The dry weather during the last two weeks of July has not been favorable for the development of soybean diseases, but bacterial leaf diseases have been noticeable by some growers. There are two common bacterial foliar diseases on soybeans in Iowa, bacterial blight and bacterial pustule, each caused by different bacteria.
||Bacterial blight on soybean.
Bacterial blight is caused by Pseudomonas syringae pv glycinea. New lesions of bacterial blight are small, angular, yellow to brown spots on leaves. The centers soon dry out, turn reddish brown to black, and are surrounded by a water-soaked margin bordered by a yellowish green halo, a feature that is lacking in brown spot. Young leaves are most susceptible to the bacterial infection, therefore, the disease is first noticeable on the top of the plant. The angular lesions enlarge in cool (70-80° F), rainy weather and merge to produce large, irregular lesions. The centers of old lesions often drop out, resulting in a ragged appearance of infected leaves. The bacteria also can infect stems, petioles, and pods.

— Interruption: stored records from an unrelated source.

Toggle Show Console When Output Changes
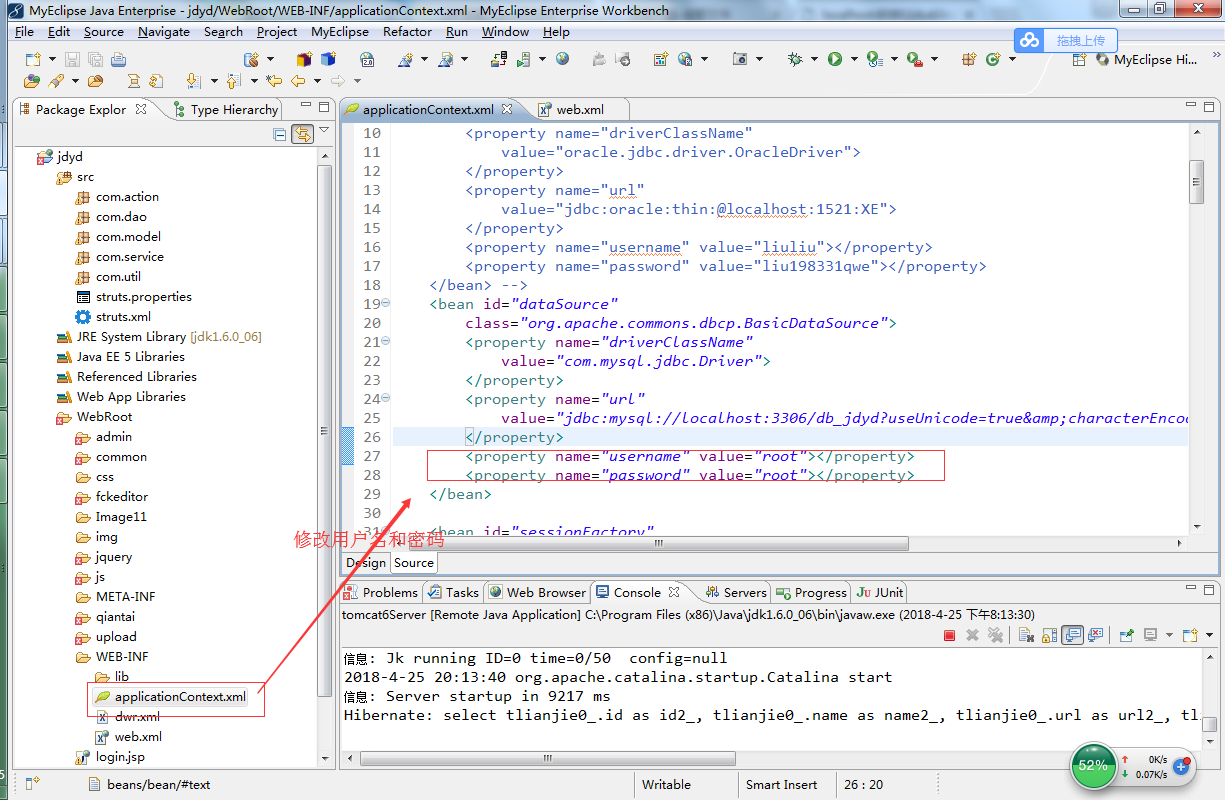Image resolution: width=1225 pixels, height=800 pixels. click(x=1072, y=635)
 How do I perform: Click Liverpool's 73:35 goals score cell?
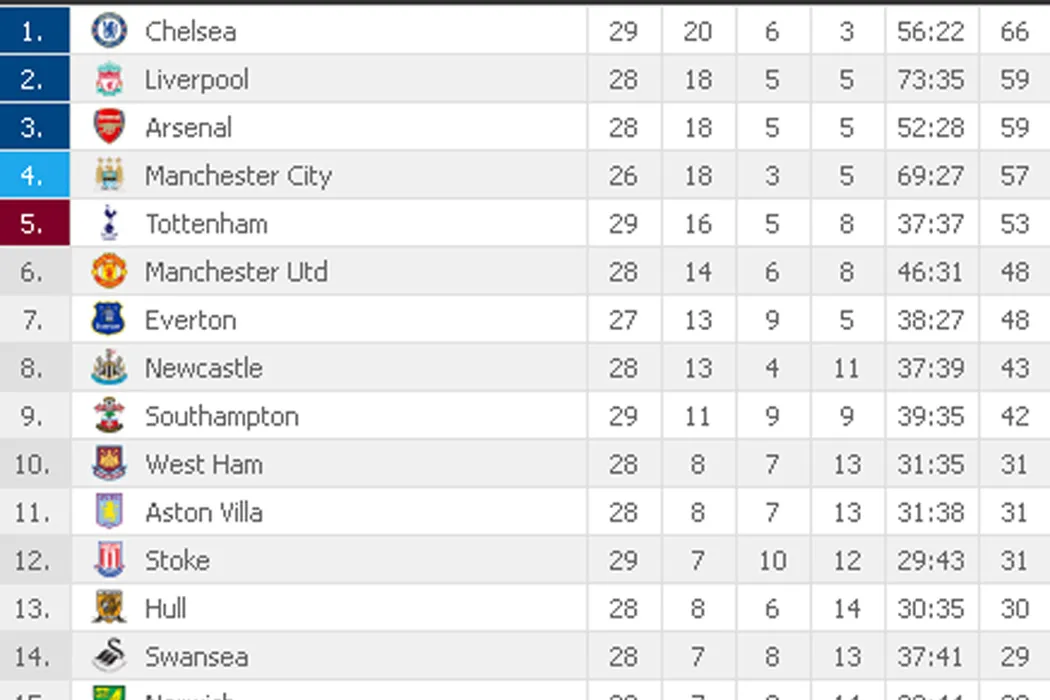click(x=930, y=79)
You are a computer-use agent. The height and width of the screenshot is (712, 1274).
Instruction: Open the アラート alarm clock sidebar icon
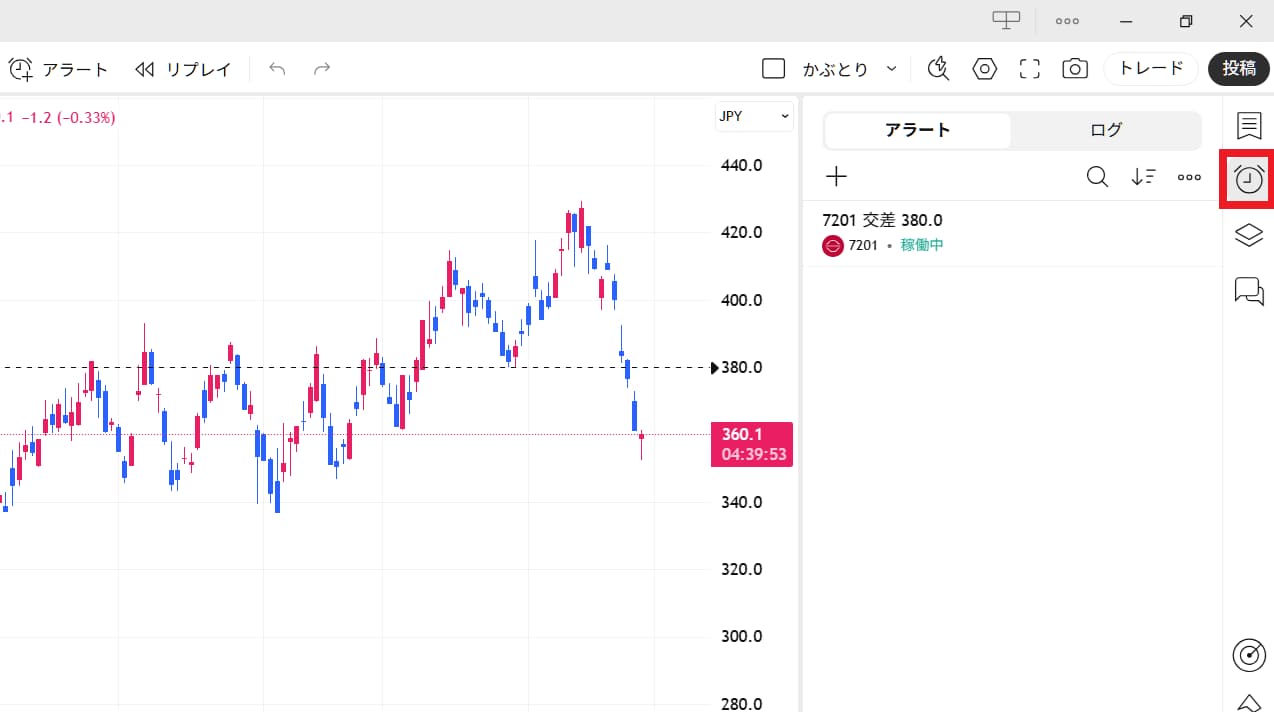1248,179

Bacterial pustule is caused by Xanthomonas campestris pv glycinea, and the symptoms are very similar to those of bacterial blight. Symptoms of bacterial pustule are more pronounced in new leaves than old leaves. Early symptoms of bacterial pustule are many pale green minute spots on new leaves. Each spot later has a dark raised pustule on either surface of the leaf. The pustule at the center is more obvious on the lower surface. In Iowa, bacterial blight is more common in a growing season than bacterial pustule, which is not seen in most seasons. The higher than usual bacterial pustule incidence this year may be due to the warm weather in July because development of this disease requires high temperatures (85-90° F).

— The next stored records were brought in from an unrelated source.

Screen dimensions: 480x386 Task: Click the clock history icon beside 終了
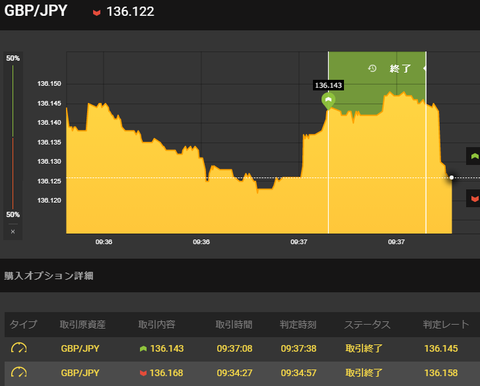pos(372,68)
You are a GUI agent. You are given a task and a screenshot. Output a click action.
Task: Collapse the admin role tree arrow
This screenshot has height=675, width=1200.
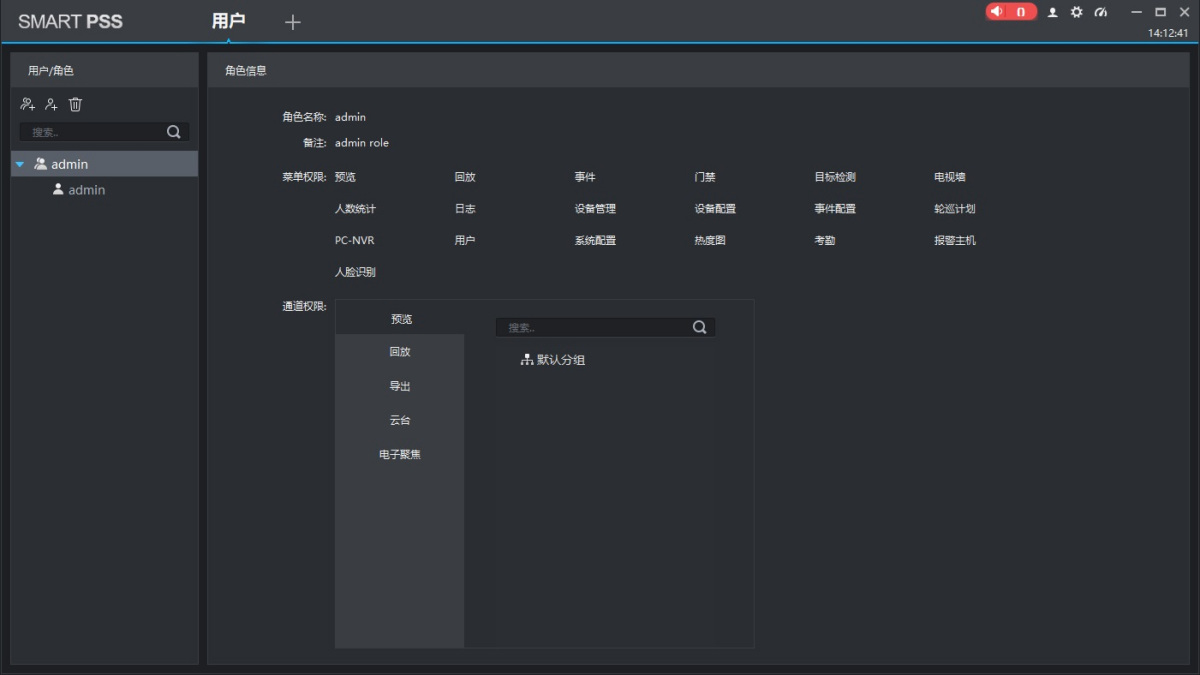[20, 164]
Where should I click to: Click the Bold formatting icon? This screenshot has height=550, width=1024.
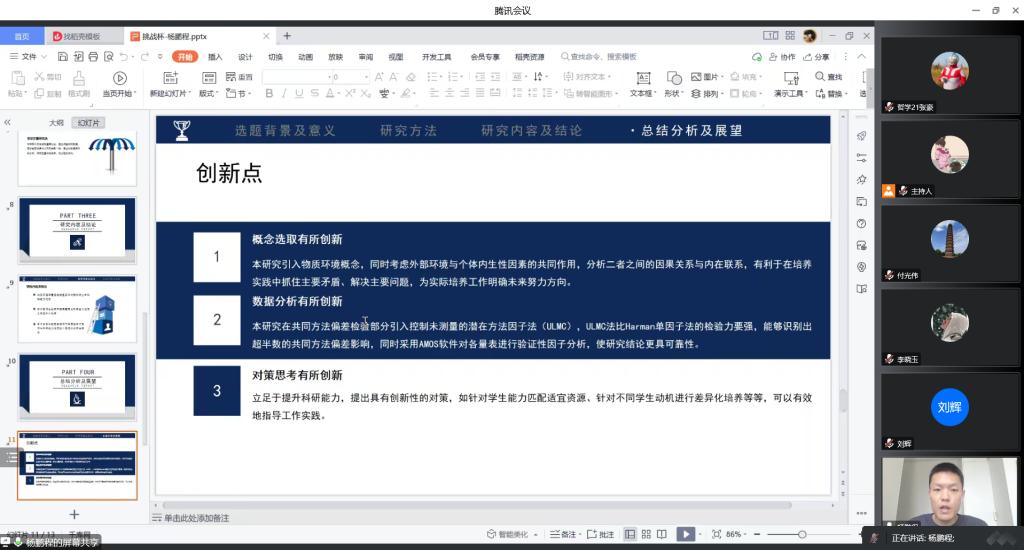tap(269, 94)
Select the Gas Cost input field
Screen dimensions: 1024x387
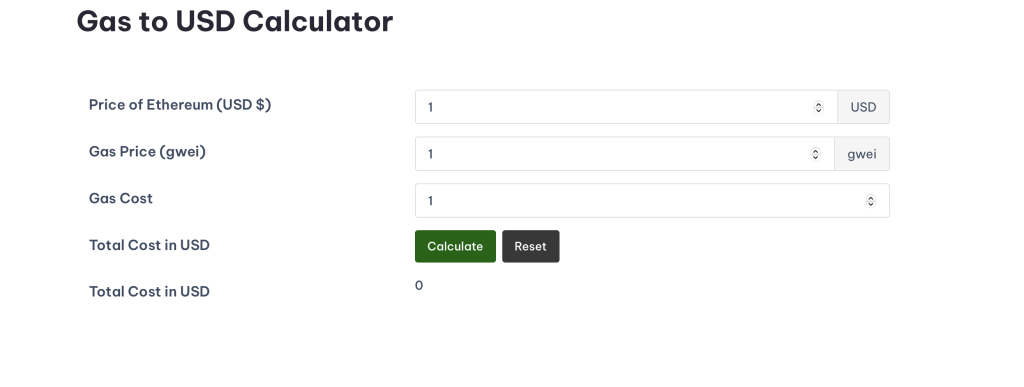[652, 201]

Bacterial foliar diseases, especially bacterial blight, are common minor diseases in Iowa and they have not been considered as a yield-limiting factor in production. In severe cases, bacterial foliar disease may cause some early defoliation, but it will not kill whole plants. Severely affected plants may have smaller seeds. Some varieties are resistant and some are not. Varieties that are susceptible to this disease may have more symptoms than other varieties.
It is important to monitor bacterial diseases in seed production fields because they are seedborne diseases and may affect seed quality in fields severely infested with such diseases.